= Beginning of Section =
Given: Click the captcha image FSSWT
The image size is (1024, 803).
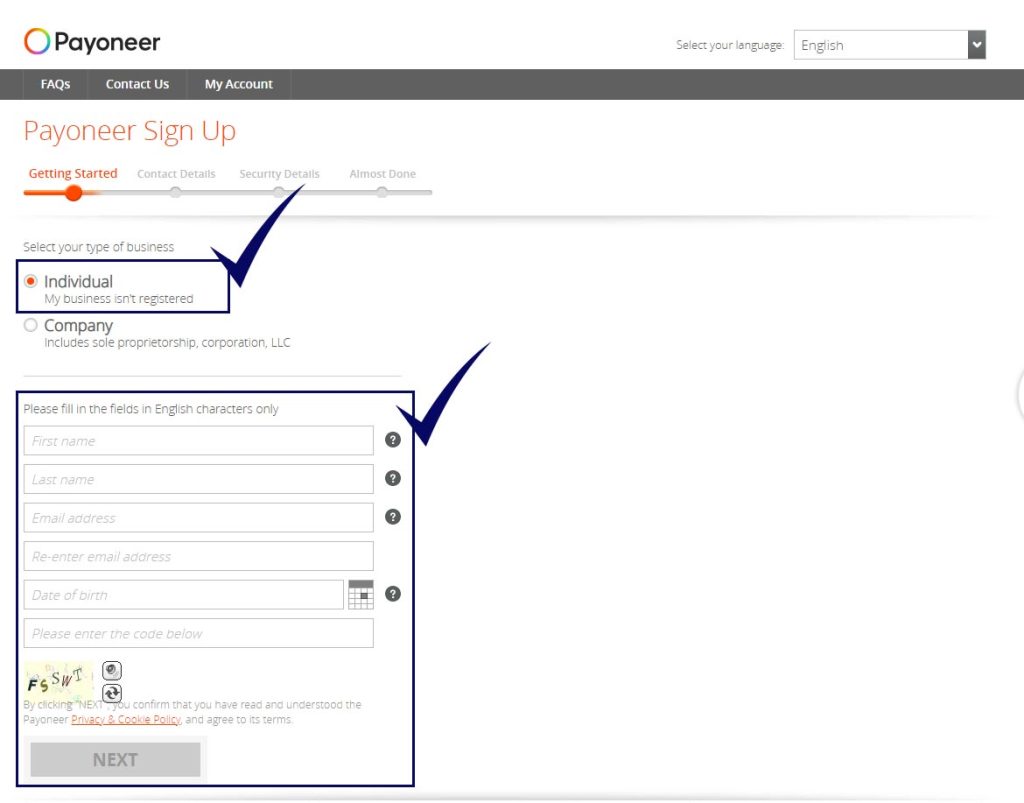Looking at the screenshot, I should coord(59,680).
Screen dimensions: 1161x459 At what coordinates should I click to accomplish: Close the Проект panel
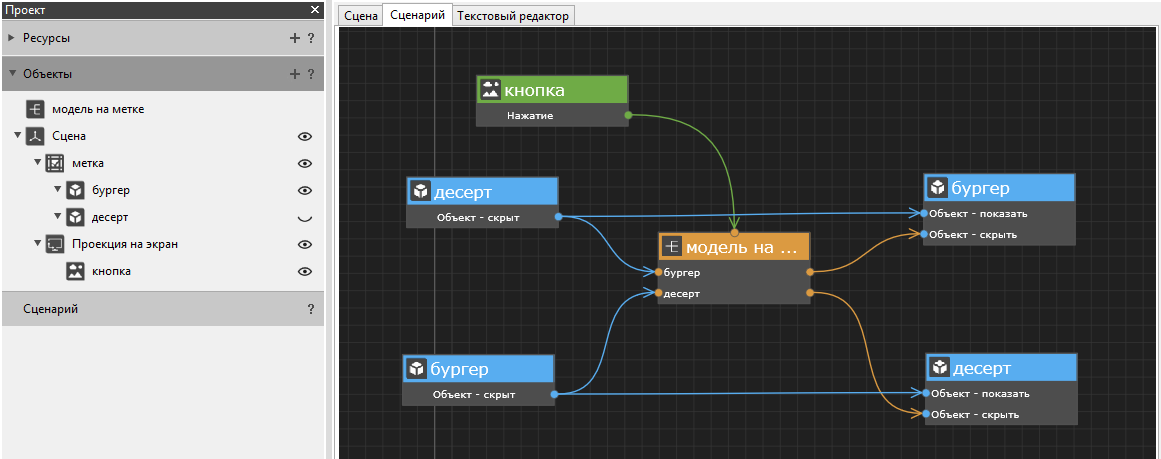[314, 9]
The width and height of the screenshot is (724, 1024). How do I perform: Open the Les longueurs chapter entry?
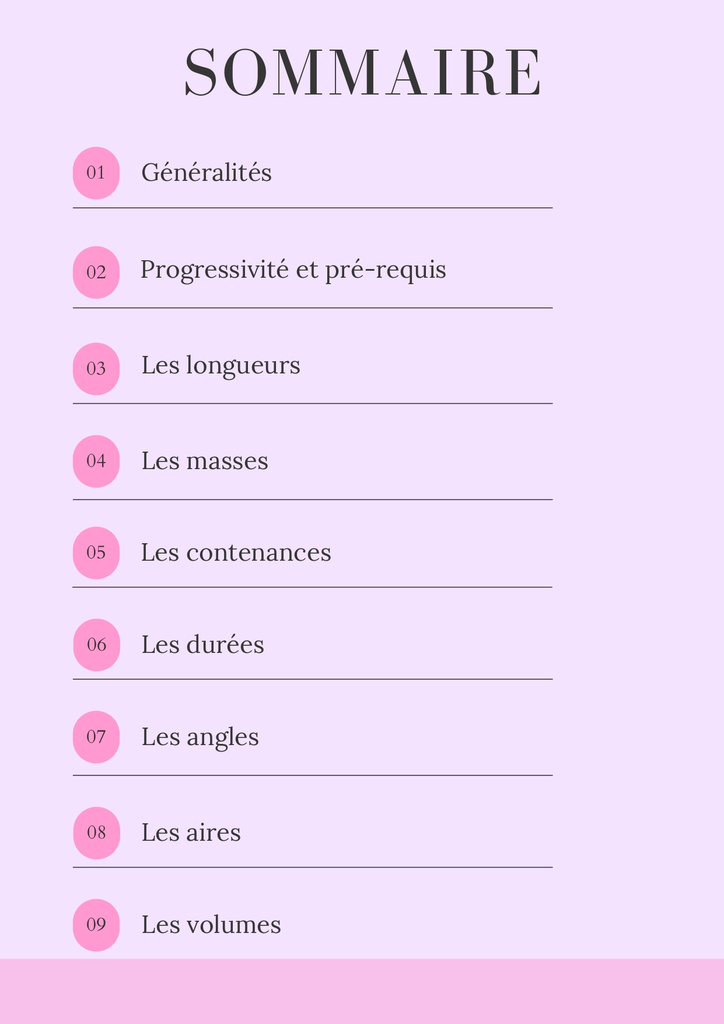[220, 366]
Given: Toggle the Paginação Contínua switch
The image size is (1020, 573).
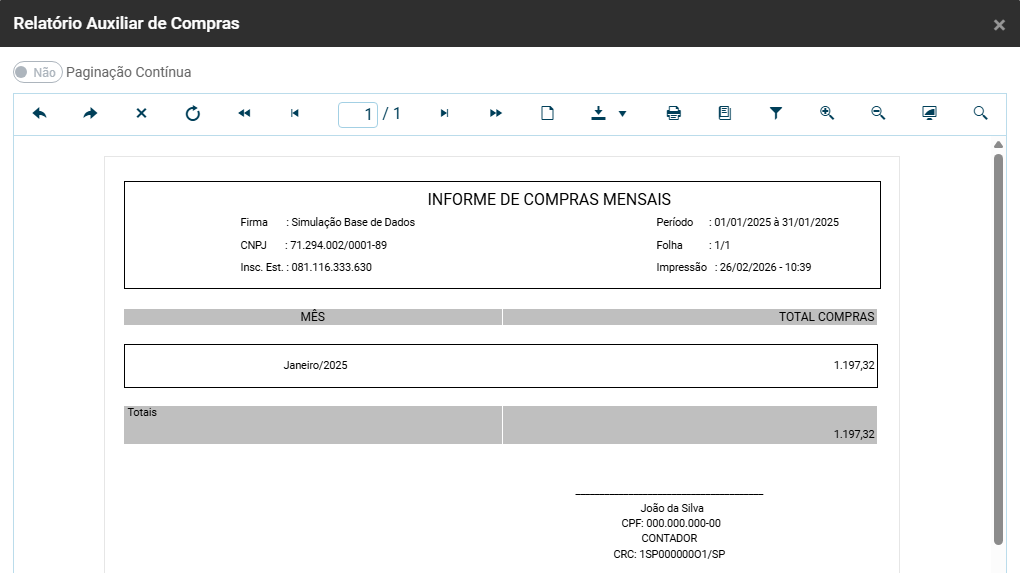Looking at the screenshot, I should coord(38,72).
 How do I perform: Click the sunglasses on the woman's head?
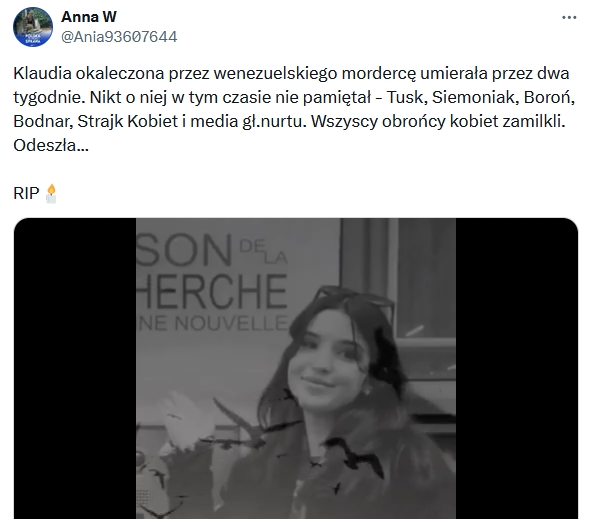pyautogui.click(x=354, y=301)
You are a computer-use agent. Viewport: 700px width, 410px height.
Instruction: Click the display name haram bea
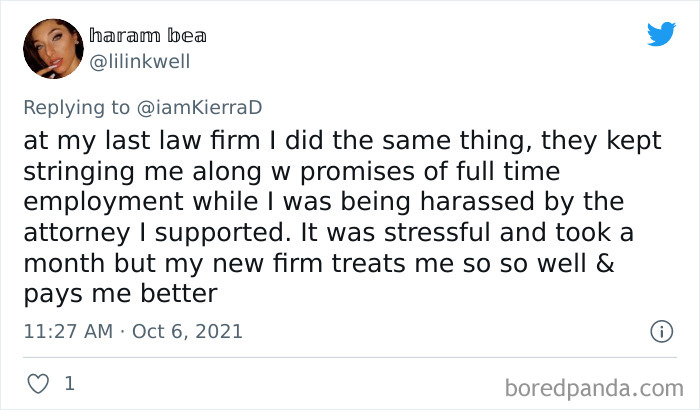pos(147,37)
= End of Section =
= Beginning of Section =
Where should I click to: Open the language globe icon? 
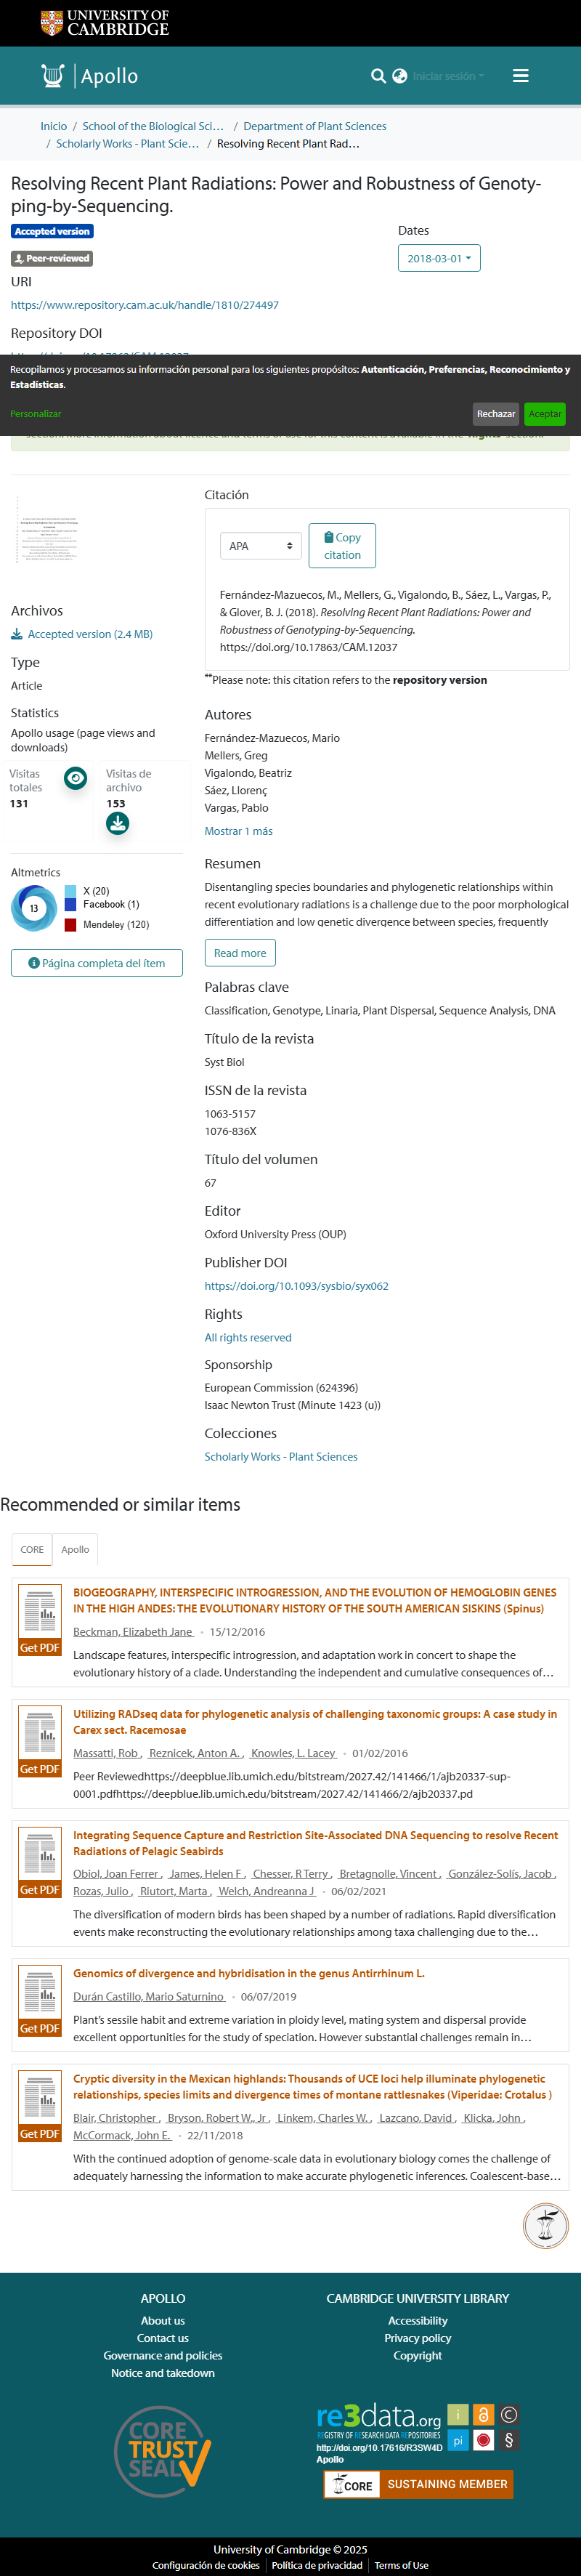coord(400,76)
= End of Section =
**Try it:** Your task is to copy every line in the entries that holds the string "Given".

**Task answer:**
Given: Click the captcha image FSSWT
Given: Toggle the Paginação Contínua switch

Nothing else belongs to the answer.